The winch-operated pan-tilt-zoom camera drone increases the accuracy and efficiency of repeat inspections in vertical downhole applications such as mine shafts, elevator shafts, tanks, towers, smokestacks and sewer systems, besides others.
The device was developed by US internal inspection robotics technology company Interactive Aerial. The company completed testing in 2019 and brought it to market last year.
Using the same wireless technology that Interactive Aerial had previously developed for its Legacy One internal inspection drone, the Zenith can be lowered using a 1-mm-thick cable instead of the bulky tethers usually required for transmitting data and commands between downhole cameras and operators on the surface.
Skyriders first used the Zenith in June, for internal inspections on large petrochemicals tanks for a major South African petrochemicals company. The project served as a test run for Skyriders and the client to determine the added value of the Zenith in such applications.
The two-phase project also involved removing large plant and equipment from the storage tanks to facilitate access. Three tanks were inspected as part of the project, the largest of which was about 24 m high and 16 m in diameter. The two smaller tanks were about 7 m high and 4 m in diameter.
Skyriders marketing manager Mike Zinn says the results of the Zenith test run were pleasing and that the company has decided to add the device to its inspection service offering going forward, which comprises rope access and other drone technologies.
Currently, two members of the Skyriders team have received training by Interactive Aerial and are certified to operate the Zenith.
Zinn explains that, before Skyriders was brought on board, the petrochemicals client would have to enlist contractors to erect large and expensive scaffolds inside the tanks to enable inspection teams to perform such tasks.
Moreover, using drones for internal inspections significantly reduces the safety risks for humans inherent in scaffolding, working at height and entry into dark, confined spaces.
The Zenith, which Skyriders currently hires from the manufacturer when required, enhances the company’s pre-existing drone-based inspection capabilities.
Other Drone Solutions
Skyriders has successfully been using its Elios SkyEye confined-space drone for a number of similar inspections since November 2017. The company currently owns three of these drones, with two highly skilled and licensed drone pilots on staff.
The Elios’ free-flying functionality differs significantly from the vertical-only Zenith; however, each technology features a unique set of strengths and weaknesses.
Imported from Switzerland-based drone company Flyability, the Elios SkyEye drone includes a full high-definition camera, a thermal camera and an on-board light-emitting diode lighting system with remotely adjustable intensity.

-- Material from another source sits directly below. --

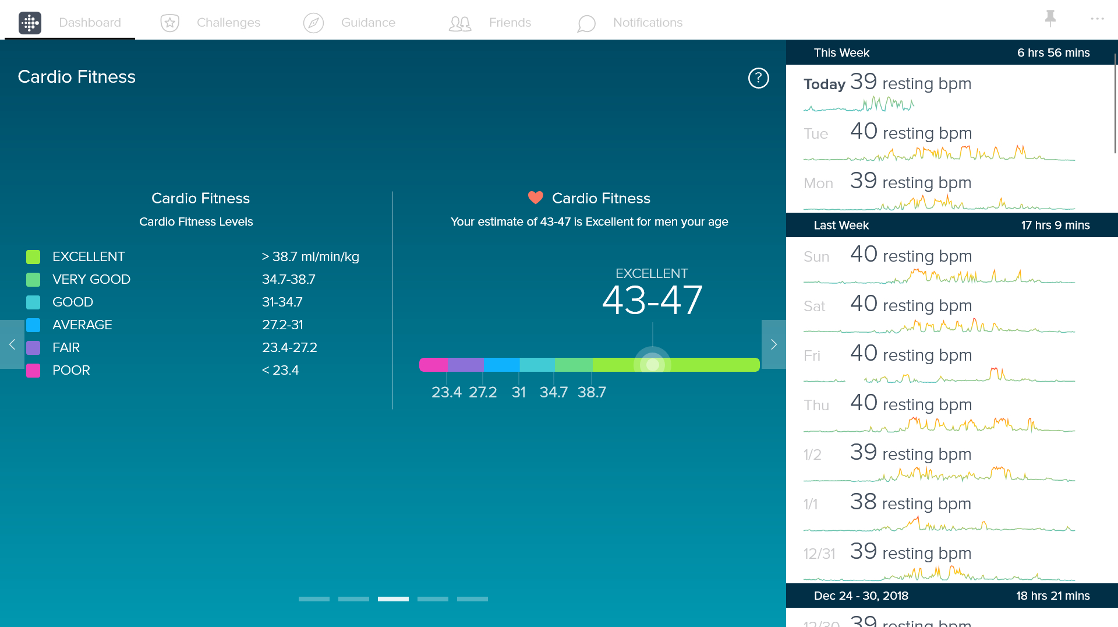Screen dimensions: 1118x627
Task: Click the Fitbit logo icon
Action: coord(30,23)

This array of on-board tools enables the drone to operate in a variety of lighting conditions.
The Elios drone can be brought into usually inaccessible places, beyond the line of sight, owing to its wireless communications system and live video feedback.
“The Elios drone is useful for flying around in any direction and for focusing in on specific areas of concern in hard-to-reach, cramped or potentially dangerous locations,” Zinn says.
He notes, however, that the automated repeatability function of the Zenith is one of the unique advantages that the Elios drone does not have.
The device can be programmed to follow a specific set of instructions as it descends and ascends in a vertical space, taking photographs and collecting data at a specified set of intervals and angles determined by the user.
When another inspection on the same site is carried out a year or more later, the exact same set of instructions can be recalled, allowing for the device to follow precisely the same inspection steps as before.
This automation capability enables the inspection team to accurately compare data from previous inspections with the current inspection to determine any differences to the structure that could indicate potential problems.
“The repeatability function has the potential to significantly improve the accuracy, reliability and efficiency of vertical inspections,” Zinn says.
The Zenith features a patent-pending Coax Drive System, comprising a robust inertial measurement unit and two counter-rotating paddles that allow for precise heading control. This keeps the Zenith locked on the same heading, regardless of the cable twisting or wind currents. The unit is attached to a free-spinning bearing, which allows for the box to be yawed 360º.